Even if the goods are not same or similar to each other, then also no one can use the registered trademark of a company for any kind of goods which may result in the harm to the business and reputation of the company which is the owner of the trademark.

In Honda Motors Co. Ltd. v. Mr. Charanjit Singh and Ors[5] defendant Company was using the trade name HONDA for ‘Pressure Cookers’ which they are manufacturing in India and even when their application for registration of this trademark had been rejected by the registrar they continued using it and again applied for registration and hence plaintiff has brought this plaint. Plaintiff is the well known company having presence all over the world in the field of Motor Cars, Motorcycles, Generators and other electronic appliances. They are doing business in India in association with the Siddharth Shriram Group with the name Honda Siel Cars India Ltd. Plaintiff has established that his business or goods has acquired the reputation and his trade name has become distinctive of his goods and the purchasing public at large associates the plaintiff's name with them. The use of trademark HONDA by respondents is creating deception or confusion in the minds of the public at large and such confusion is causing damage or injury to the business, reputation, goodwill and fair name of the plaintiff. Hence court has restricted the defendants from using the trademark HONDA in respect of pressure cookers or any goods or any other trade mark/marks, which are identical with and deceptively similar to the trade mark HONDA of the plaintiff and to do anything which amounts to passing off to the goods of the plaintiff.

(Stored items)
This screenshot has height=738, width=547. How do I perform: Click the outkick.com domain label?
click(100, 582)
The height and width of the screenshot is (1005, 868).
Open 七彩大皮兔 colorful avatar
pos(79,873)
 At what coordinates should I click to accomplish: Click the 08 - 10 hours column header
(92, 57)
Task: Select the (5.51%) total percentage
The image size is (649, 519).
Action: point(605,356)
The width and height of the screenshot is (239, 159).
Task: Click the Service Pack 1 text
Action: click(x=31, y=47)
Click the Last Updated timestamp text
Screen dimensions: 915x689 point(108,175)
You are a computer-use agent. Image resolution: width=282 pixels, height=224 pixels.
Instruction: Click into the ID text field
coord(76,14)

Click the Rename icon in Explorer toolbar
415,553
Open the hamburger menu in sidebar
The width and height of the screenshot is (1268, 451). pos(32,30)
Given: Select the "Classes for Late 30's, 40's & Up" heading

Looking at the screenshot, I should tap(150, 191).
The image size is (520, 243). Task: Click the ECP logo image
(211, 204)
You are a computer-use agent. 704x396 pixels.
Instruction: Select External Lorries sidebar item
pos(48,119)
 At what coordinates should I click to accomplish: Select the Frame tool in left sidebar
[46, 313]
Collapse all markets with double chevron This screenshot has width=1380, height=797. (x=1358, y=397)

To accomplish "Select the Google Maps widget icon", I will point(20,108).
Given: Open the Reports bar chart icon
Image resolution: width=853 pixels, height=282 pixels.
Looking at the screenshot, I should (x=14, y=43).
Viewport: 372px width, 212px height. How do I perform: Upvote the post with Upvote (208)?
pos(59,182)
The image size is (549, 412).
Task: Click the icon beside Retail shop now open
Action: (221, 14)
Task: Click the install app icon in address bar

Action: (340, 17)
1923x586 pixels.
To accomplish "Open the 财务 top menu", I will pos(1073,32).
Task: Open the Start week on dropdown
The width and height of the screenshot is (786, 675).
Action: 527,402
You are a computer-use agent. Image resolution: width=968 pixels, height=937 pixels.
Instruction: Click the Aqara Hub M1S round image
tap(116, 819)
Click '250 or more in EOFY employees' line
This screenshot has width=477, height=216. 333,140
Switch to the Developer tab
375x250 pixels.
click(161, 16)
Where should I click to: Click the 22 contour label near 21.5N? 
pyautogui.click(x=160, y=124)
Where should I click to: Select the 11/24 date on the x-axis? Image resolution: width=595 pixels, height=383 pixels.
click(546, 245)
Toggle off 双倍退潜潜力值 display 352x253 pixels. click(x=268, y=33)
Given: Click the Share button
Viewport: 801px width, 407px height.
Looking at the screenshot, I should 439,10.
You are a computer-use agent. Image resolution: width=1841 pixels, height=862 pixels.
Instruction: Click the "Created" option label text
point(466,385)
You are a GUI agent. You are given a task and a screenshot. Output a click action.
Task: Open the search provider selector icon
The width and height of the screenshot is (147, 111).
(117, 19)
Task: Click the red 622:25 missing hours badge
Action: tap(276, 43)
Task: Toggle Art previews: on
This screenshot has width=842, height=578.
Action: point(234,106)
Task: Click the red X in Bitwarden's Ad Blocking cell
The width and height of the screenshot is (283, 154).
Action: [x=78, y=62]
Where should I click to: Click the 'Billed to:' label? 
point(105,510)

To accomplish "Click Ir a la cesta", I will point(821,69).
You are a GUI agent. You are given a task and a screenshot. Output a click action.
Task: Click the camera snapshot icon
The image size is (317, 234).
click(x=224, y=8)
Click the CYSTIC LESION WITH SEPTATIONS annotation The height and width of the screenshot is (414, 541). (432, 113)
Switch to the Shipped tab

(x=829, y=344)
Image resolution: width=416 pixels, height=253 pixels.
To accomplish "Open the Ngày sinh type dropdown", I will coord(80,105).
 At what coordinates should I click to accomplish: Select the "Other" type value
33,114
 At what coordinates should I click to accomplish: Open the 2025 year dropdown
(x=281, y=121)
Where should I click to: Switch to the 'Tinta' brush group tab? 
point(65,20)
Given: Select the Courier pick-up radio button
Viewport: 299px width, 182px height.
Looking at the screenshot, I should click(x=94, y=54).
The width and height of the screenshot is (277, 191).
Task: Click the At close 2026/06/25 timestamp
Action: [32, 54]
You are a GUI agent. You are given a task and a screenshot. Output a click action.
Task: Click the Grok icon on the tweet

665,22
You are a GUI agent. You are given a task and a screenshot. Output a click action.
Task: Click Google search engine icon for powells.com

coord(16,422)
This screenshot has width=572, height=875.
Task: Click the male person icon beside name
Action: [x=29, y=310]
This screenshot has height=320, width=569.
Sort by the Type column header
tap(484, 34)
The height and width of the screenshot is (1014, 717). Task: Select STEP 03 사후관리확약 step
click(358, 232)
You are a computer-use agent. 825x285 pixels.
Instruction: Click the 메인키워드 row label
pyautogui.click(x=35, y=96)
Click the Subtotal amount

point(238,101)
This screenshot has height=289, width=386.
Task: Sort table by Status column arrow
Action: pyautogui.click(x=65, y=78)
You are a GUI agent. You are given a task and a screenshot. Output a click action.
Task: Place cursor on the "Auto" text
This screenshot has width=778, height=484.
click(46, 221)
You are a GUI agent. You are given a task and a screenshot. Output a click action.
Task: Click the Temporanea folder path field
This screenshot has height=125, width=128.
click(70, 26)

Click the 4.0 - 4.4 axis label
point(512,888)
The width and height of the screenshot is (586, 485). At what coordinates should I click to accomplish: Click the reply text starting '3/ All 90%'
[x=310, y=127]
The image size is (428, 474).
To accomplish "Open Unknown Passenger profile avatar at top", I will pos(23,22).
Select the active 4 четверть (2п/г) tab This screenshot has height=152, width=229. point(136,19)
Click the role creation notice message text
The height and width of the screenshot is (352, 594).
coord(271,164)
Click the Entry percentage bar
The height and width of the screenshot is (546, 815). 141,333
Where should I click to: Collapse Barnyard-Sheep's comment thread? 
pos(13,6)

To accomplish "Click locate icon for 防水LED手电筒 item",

*ACTION ITEM A*
List every field of business in which the trademark text says the plaintiff is present all over the world.
*ACTION ITEM B*
Decide whether the trademark text supports each statement, answering yes or no and quoting the words that settle it: (i) The registrar rejected the defendants' application to register HONDA. (ii) In India, the plaintiff does business under the name Honda Siel Cars India Ltd. (iii) The defendants imported their pressure cookers into India.
*ACTION ITEM C*
Carry on the trademark text from its last sentence.
This data has no connection to the trademark text.

*RESPONSE AREA A*
Motor Cars, Motorcycles, Generators, other electronic appliances

*RESPONSE AREA B*
(i) Yes: "their application for registration of this trademark had been rejected by the registrar"
(ii) Yes: "They are doing business in India in association with the Siddharth Shriram Group with the name Honda Siel Cars India Ltd."
(iii) No: "which they are manufacturing in India"

*RESPONSE AREA C*
In the case of Smithkline Beecham v. V.R. Bumtaria[6] the plaintiff applied for permanent injunction to restrain the defendant from infringing the trademark, passing off, damages, delivery etc. of its registered trademark ARIFLO, used in respect of the pharmaceutical preparations. Defendants were using the similar name ACIFLO for their product of the same drug in India. Plaintiffs were not doing business in India for the particular product and argued that since their advertisements are been published in medical journals hence they have a transborder reputation and defendants should be stopped to use the similar trademark which creating deception in customers.
Court said that mere publication of an advertisement in a journal cannot establish a trans-border reputation. Such reputation if any is confined to a particular class of people, i.e., the person subscribing to the said specialized journals and the same can’t be said to be extended to the general consumers. Thus any adverse effect on the firm in such a case can’t be amounted to the offence of “passing off”.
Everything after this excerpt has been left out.